(Extracted entries)

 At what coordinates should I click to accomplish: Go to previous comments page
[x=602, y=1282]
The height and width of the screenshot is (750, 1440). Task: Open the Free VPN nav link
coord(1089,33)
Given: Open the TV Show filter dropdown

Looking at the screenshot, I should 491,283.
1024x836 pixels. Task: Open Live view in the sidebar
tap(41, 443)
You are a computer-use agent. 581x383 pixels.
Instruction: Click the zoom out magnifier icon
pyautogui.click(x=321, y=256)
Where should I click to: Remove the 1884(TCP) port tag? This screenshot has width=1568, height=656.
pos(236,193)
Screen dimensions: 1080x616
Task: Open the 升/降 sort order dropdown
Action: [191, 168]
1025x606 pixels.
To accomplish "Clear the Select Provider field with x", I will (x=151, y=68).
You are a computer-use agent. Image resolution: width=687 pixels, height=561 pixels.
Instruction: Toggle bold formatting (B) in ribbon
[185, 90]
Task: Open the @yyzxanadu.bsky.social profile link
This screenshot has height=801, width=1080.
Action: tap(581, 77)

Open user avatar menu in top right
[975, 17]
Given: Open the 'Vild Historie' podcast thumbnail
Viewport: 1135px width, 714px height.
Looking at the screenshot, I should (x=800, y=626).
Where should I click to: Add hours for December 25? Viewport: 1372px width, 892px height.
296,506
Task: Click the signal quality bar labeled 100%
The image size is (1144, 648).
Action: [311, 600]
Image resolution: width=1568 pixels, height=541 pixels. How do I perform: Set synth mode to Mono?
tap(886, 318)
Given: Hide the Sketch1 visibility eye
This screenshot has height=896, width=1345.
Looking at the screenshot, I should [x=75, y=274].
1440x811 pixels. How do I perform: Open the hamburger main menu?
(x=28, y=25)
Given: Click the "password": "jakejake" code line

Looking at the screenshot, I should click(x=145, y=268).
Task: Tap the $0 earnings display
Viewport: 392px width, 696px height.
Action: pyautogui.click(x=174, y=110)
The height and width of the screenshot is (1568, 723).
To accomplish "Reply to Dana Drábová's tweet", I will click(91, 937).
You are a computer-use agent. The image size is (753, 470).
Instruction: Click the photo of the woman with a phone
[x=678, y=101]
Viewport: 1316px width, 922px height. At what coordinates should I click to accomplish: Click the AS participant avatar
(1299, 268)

(End Extracted entries)

_Requirement_:
The reply must present every entry, transcribed with its exact wording.

_Answer to this exercise_:
 At what coordinates should I click to accomplish: Go to previous comments page
[x=602, y=1282]
The height and width of the screenshot is (750, 1440). Task: Open the Free VPN nav link
coord(1089,33)
Given: Open the TV Show filter dropdown

Looking at the screenshot, I should 491,283.
1024x836 pixels. Task: Open Live view in the sidebar
tap(41, 443)
You are a computer-use agent. 581x383 pixels.
Instruction: Click the zoom out magnifier icon
pyautogui.click(x=321, y=256)
Where should I click to: Remove the 1884(TCP) port tag? This screenshot has width=1568, height=656.
pos(236,193)
Screen dimensions: 1080x616
Task: Open the 升/降 sort order dropdown
Action: [191, 168]
1025x606 pixels.
To accomplish "Clear the Select Provider field with x", I will (x=151, y=68).
You are a computer-use agent. Image resolution: width=687 pixels, height=561 pixels.
Instruction: Toggle bold formatting (B) in ribbon
[185, 90]
Task: Open the @yyzxanadu.bsky.social profile link
This screenshot has height=801, width=1080.
Action: tap(581, 77)

Open user avatar menu in top right
[975, 17]
Given: Open the 'Vild Historie' podcast thumbnail
Viewport: 1135px width, 714px height.
Looking at the screenshot, I should (x=800, y=626).
Where should I click to: Add hours for December 25? Viewport: 1372px width, 892px height.
296,506
Task: Click the signal quality bar labeled 100%
The image size is (1144, 648).
Action: [311, 600]
Image resolution: width=1568 pixels, height=541 pixels. How do I perform: Set synth mode to Mono?
tap(886, 318)
Given: Hide the Sketch1 visibility eye
This screenshot has height=896, width=1345.
Looking at the screenshot, I should [x=75, y=274].
1440x811 pixels. How do I perform: Open the hamburger main menu?
(x=28, y=25)
Given: Click the "password": "jakejake" code line

Looking at the screenshot, I should click(x=145, y=268).
Task: Tap the $0 earnings display
Viewport: 392px width, 696px height.
Action: pyautogui.click(x=174, y=110)
The height and width of the screenshot is (1568, 723).
To accomplish "Reply to Dana Drábová's tweet", I will click(91, 937).
You are a computer-use agent. The image size is (753, 470).
Instruction: Click the photo of the woman with a phone
[x=678, y=101]
Viewport: 1316px width, 922px height. At what coordinates should I click to accomplish: Click the AS participant avatar
(1299, 268)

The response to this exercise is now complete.